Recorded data
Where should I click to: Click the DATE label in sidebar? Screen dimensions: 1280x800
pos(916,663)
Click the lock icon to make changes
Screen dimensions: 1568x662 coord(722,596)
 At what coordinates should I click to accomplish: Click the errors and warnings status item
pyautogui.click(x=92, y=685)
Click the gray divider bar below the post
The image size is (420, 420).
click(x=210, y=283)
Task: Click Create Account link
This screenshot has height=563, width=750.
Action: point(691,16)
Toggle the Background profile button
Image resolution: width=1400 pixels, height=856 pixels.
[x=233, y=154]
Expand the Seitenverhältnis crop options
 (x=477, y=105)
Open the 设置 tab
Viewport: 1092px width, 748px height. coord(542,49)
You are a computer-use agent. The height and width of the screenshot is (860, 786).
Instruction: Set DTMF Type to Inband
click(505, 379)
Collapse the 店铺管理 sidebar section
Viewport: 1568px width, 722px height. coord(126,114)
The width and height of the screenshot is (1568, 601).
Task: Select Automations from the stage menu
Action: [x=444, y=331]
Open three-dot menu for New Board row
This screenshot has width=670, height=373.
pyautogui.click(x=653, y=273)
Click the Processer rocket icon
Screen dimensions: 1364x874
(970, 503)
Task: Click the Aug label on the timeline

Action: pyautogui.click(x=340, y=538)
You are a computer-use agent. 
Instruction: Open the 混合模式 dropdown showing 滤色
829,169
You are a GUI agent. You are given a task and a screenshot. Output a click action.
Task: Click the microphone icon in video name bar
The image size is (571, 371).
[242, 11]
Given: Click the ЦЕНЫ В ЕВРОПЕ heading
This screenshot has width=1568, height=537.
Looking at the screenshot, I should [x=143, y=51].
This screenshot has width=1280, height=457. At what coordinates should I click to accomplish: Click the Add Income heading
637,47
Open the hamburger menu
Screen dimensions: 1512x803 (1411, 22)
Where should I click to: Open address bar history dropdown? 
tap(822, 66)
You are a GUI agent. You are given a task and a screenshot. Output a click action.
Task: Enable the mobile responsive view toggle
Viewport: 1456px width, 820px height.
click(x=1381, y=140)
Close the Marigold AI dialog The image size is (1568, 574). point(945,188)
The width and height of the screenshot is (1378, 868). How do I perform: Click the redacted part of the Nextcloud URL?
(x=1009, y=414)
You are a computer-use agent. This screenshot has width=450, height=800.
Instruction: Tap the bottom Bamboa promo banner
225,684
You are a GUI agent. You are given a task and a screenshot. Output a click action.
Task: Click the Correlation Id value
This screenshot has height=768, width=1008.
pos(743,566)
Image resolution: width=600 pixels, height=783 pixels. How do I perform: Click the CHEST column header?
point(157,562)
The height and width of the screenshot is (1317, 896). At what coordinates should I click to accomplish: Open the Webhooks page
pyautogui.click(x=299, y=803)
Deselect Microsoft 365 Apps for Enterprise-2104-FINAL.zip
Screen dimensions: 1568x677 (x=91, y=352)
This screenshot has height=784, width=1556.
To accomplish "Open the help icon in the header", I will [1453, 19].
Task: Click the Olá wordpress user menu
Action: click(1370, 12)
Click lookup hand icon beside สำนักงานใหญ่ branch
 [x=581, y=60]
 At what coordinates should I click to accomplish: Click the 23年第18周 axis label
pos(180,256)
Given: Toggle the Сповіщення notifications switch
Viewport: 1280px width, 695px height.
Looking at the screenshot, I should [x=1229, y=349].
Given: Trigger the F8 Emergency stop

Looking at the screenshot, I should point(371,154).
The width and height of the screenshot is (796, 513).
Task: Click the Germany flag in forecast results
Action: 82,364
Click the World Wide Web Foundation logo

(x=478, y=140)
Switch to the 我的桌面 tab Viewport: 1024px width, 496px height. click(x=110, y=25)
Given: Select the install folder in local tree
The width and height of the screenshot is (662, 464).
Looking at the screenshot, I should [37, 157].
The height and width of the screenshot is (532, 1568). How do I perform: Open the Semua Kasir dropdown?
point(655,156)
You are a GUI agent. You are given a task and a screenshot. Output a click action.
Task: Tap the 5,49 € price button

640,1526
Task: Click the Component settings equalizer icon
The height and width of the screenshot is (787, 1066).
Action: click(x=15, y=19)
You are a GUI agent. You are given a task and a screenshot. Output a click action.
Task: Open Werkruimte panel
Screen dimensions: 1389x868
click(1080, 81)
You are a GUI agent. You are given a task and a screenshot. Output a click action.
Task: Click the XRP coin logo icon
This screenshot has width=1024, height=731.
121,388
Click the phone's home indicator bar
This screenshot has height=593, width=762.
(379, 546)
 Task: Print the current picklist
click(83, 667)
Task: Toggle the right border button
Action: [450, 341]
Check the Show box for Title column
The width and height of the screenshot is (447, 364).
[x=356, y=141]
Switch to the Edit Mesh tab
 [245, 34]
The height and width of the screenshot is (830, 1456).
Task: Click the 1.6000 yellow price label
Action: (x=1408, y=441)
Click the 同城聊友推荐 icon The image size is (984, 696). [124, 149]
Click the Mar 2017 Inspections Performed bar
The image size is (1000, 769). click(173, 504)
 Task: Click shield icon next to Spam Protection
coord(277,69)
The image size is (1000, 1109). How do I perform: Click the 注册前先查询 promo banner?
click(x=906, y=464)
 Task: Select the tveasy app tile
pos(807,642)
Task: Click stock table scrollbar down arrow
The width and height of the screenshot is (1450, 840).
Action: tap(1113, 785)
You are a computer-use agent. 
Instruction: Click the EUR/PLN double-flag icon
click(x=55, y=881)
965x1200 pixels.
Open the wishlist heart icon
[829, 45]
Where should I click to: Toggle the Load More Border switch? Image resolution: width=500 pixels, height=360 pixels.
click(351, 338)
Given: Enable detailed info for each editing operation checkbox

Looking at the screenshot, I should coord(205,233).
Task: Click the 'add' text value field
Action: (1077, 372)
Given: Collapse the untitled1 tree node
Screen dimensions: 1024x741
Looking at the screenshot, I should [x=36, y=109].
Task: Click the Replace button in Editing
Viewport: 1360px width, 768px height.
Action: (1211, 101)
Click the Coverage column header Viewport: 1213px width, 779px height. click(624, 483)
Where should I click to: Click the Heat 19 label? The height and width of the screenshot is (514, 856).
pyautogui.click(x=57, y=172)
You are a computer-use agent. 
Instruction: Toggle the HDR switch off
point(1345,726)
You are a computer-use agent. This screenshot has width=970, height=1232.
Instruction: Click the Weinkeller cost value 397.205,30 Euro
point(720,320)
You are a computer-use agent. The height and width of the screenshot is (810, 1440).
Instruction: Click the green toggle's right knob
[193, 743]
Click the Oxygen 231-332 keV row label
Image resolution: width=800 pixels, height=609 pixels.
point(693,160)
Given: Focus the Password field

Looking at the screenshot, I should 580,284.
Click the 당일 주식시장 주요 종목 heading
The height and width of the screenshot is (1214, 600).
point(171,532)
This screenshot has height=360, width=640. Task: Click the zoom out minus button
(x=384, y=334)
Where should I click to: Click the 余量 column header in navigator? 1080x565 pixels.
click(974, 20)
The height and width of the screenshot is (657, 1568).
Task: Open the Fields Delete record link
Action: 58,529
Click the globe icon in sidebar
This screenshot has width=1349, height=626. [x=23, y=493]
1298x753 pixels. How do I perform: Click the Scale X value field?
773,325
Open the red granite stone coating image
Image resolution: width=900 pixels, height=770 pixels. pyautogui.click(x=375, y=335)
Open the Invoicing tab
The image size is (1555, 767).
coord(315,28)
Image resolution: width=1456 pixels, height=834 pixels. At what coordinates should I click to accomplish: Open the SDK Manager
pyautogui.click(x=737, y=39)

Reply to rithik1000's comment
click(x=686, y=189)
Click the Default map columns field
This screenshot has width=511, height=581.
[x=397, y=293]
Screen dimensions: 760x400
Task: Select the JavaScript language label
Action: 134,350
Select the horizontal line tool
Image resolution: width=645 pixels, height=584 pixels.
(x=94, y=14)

* [What is needed]: Show every line from the entries that includes the word "tree".

* [Problem solution]:
Given: Select the install folder in local tree
Given: Collapse the untitled1 tree node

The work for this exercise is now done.